То, что Пугачеву сначала отрубили голову и лишь потом руки и ноги, вызвало у публики недоумение. Один анонимный автор (по предположению Р. В. Овчинникова, им был известный историк Г. Ф. Миллер[874]) полагал, что в таком порядке экзекуция была проведена «по странной ошибке», за которую какой-то человек (по его мнению, «из судей») якобы «живо и громко осуждал палача». А. Т. Болотов также допускал возможность недоразумения, но и не исключал, что «палач был к тому от злодеев подкуплен, чтоб он не дал ему (Пугачеву. — Е. Т.) долго мучиться». При этом Болотов тоже слышал ругань некоего чиновника в адрес палача: «Ах, сукин сын! Что ты это сделал?.. Ну, скорее [руби] руки и ноги». Н. 3. Повало-Швыйковский утверждал, что палач и вовсе «был наказан кнутом». Мы-то знаем, что никакого подкупа или ошибки не было, да и палача никто не наказывал — просто для публики разыграли спектакль[875].
Впрочем, не все зрители страшного представления жаждали истязаний. А. Т. Болотов вспоминал: «Были многие в народе, которые думали, что не воспоследует ли милостивого указа и ему (Пугачеву. — Е. Т.) прощения, и бездельники того желали, а все добрые того опасались». Правда, Вяземский в письме Г. А. Потемкину несколько по-иному оценивал настроения публики — утверждал, что «сожалелыциков никого не примечено» и сама «чернь» во время казни самозванца «проговаривала: “Вот тебе корона, вот и престол!”»[876].
После казни
Казнив Пугачева и еще четверых бунтовщиков, палачи приступили к наказанию других преступников. А в ближайшие после экзекуции дни власти в прямом и переносном смысле принялись за уничтожение следов пребывания самозванца и его сообщников в Москве. 12 января были сожжены останки казненных, а также эшафот, виселицы, сани и прочие предметы, относящиеся к церемонии.

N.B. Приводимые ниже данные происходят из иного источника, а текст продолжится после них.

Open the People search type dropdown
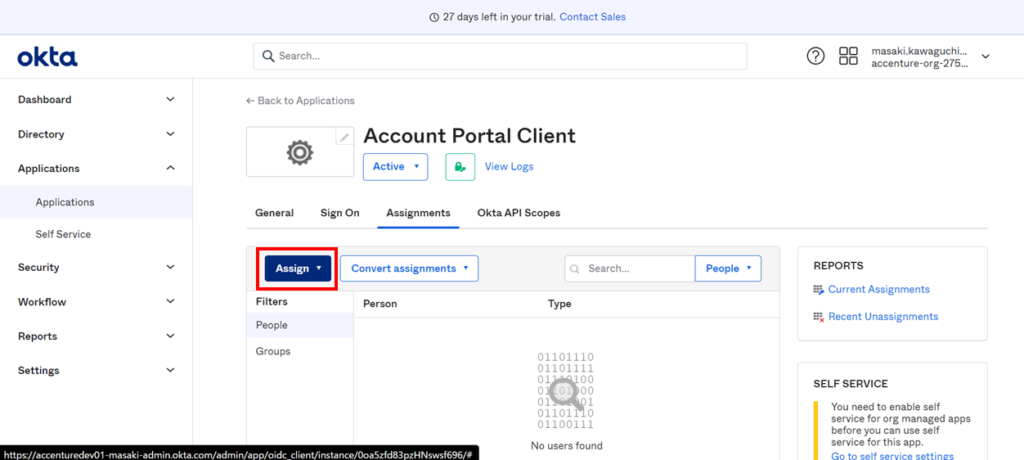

Днем раньше из Москвы начали рассылать осужденных по различным уголкам империи. Зарубин был отправлен в Уфу, где 24 января 1775 года казнен. Осужденных на каторжные работы сослали в Балтийский Порт. Несколько позже, но в том же году туда был отправлен Салават Юлаев с отцом Юлаем Азналиным. Некоторые другие пугачевцы, осужденные на каторгу, были этапированы сначала в Ревель, а потом также переведены в Балтийский Порт. Приговоренные к телесным наказаниям и ссылке были сосланы в Кольский острог, а бывший подпоручик Шванвич, лишенный чинов и дворянства, в Туруханск в низовьях Енисея. Казаки, арестовавшие и выдавшие Пугачева, а также некоторые другие раскаявшиеся повстанцы хотя и освобождались от наказания, были отправлены на поселение в Прибалтику: одна группа — в предместье города Пер-нова, другая — в город Аренсбург на острове Эзель (ныне города Пярну и Курессааре в Эстонии). Правда, одного из этих казаков по ходатайству атамана Уральского (бывшего Яиц-кого) войска полковника М. М. Бородина в ссылку всё же не отправили. Это был Семен Шелудяков. Причем его с женой Марьей (старшей сестрой «императрицы» Устиньи) вернули на родину уже с дороги[877].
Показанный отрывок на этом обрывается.